Nonetheless, policymakers cannot shrug off the ongoing slowdown as easily as they have. The Fed’s policy playbook needs a revision that supports the idea that it’s finished for this cycle and starts to broadcast that the right course of action is to signal a few interest-cuts in 2024. With both the labour market and inflation heading down into 2024 softer than they were going into 2023, two top officials are preaching a calibration of the monetary policy to reflect the changing environment. They probably acknowledge that the policy rate is 100 bps above the market- neutral rate (4.50%) and 200 bps above the academic-neutral rate (3.50%). Governor Lisa Cook even opined that a decomposition of the recent rise in long-term bond yields suggests it was not driven by expectations of further interest rate hikes. Austan Goolsbee corroborated this, noting that Americans may have witnessed what may be remembered in the history books as the fastest-dropping inflation rate in the last century, and that without a recession. Indeed, we might not be head-faked this time around.

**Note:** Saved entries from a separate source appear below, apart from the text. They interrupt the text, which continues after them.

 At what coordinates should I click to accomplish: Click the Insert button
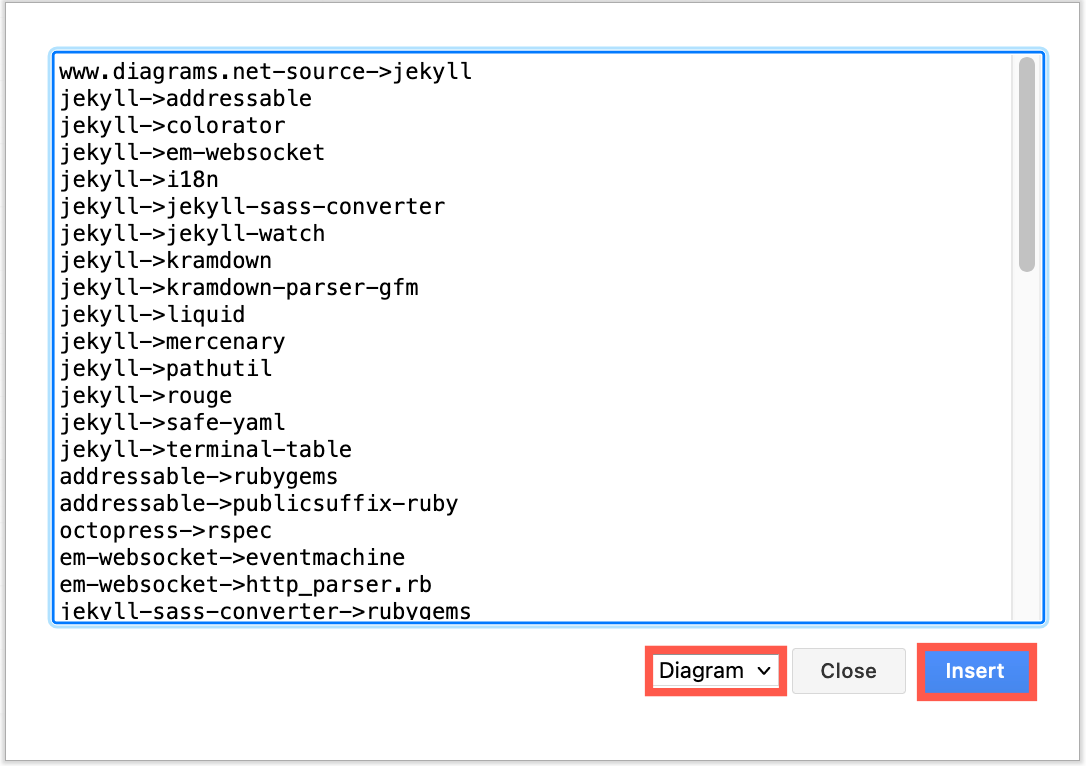point(976,671)
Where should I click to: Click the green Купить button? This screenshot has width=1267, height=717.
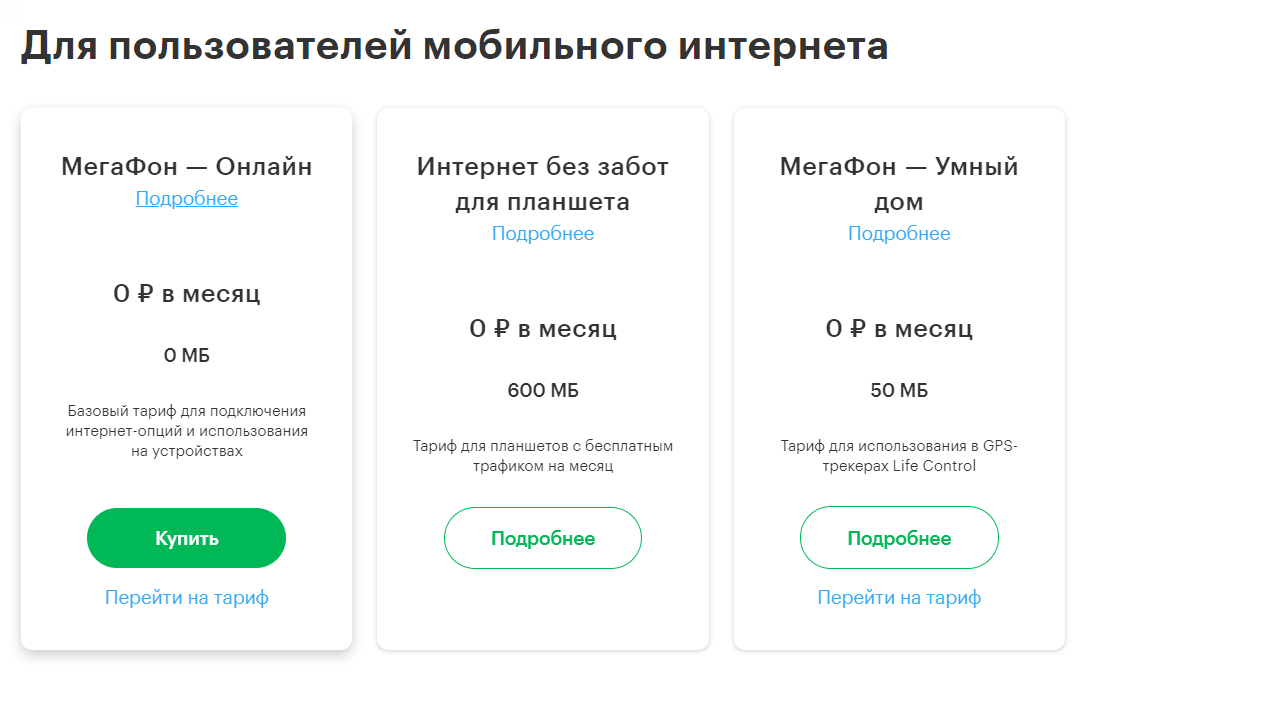[186, 538]
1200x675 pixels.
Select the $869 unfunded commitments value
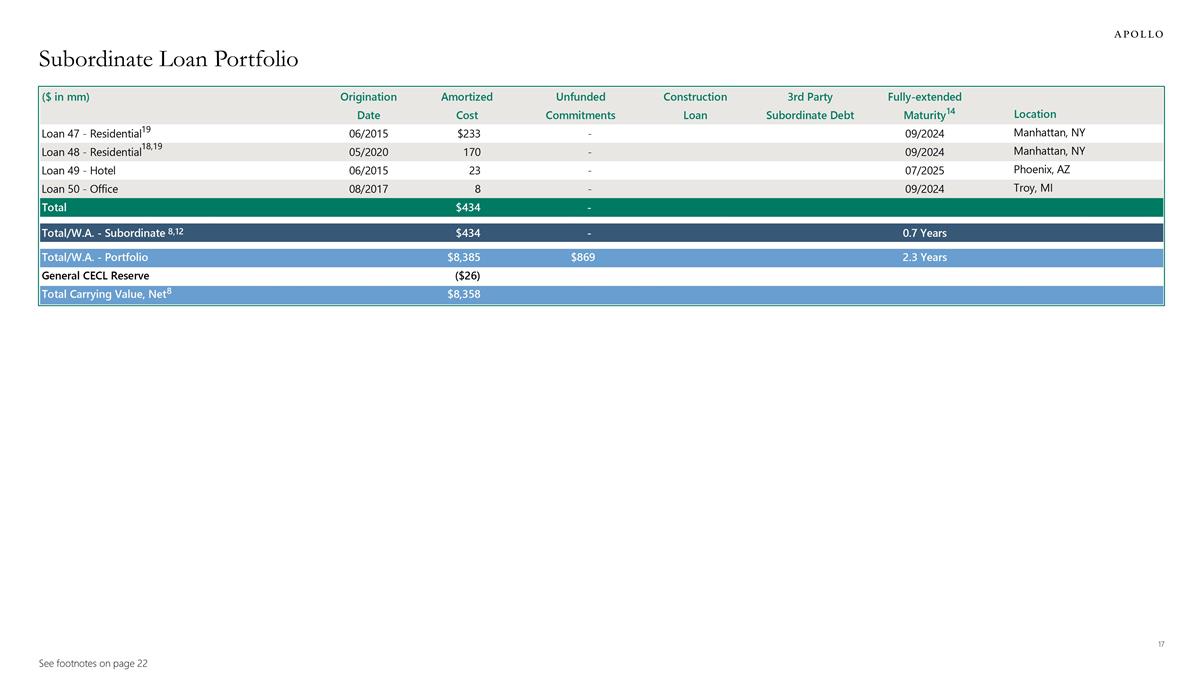583,258
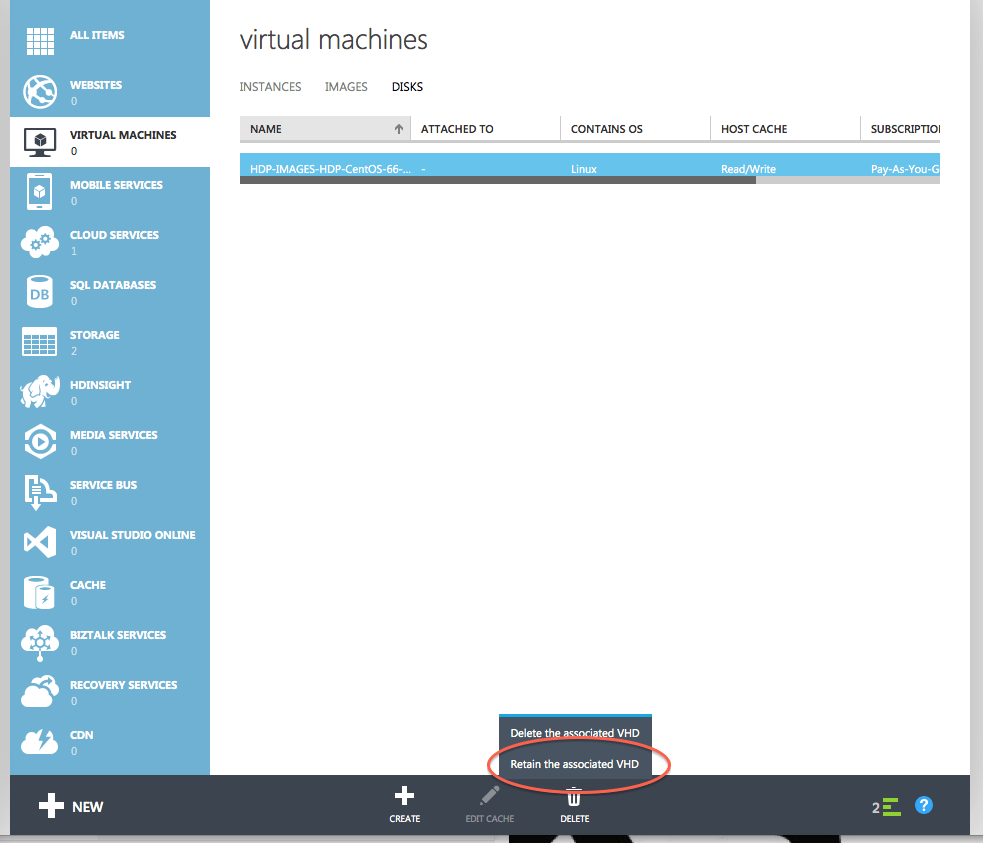Click the NEW button
The width and height of the screenshot is (983, 843).
(71, 805)
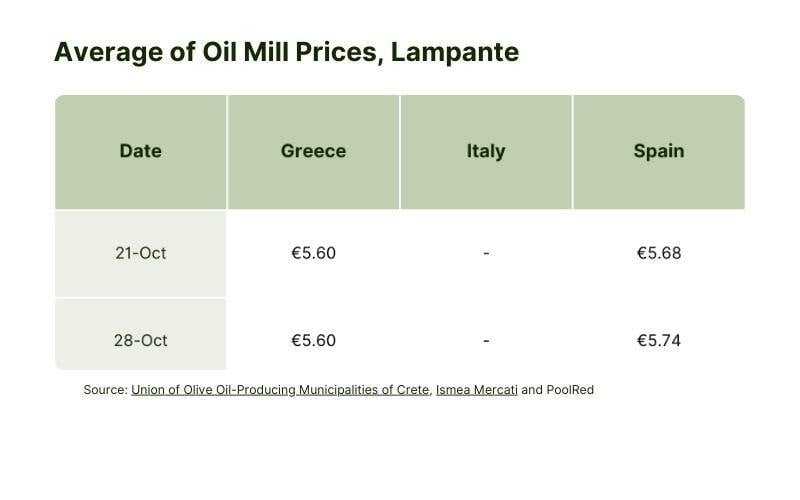
Task: Click Spain price €5.68
Action: [659, 253]
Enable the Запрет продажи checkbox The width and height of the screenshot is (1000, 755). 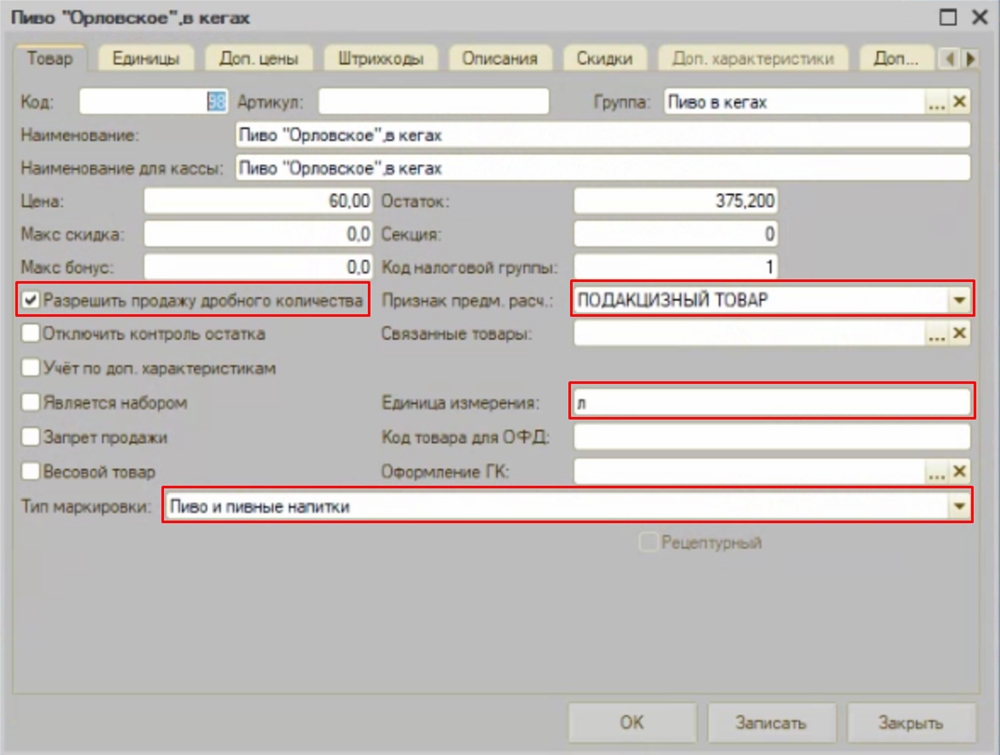click(x=31, y=437)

Thus, assuming that many speculators took some profits last week as the S&P 500 approached its 50-day moving average, it is perhaps fitting to believe that last week's epic rallies in the bond markets probably ended the stock market correction, bringing it back on track to end the year around 4600. Indeed this is probable, for on Friday the benchmark closed at 4418, rising above its key 4400 mark, and crossing its 100-day moving average: a bullish development.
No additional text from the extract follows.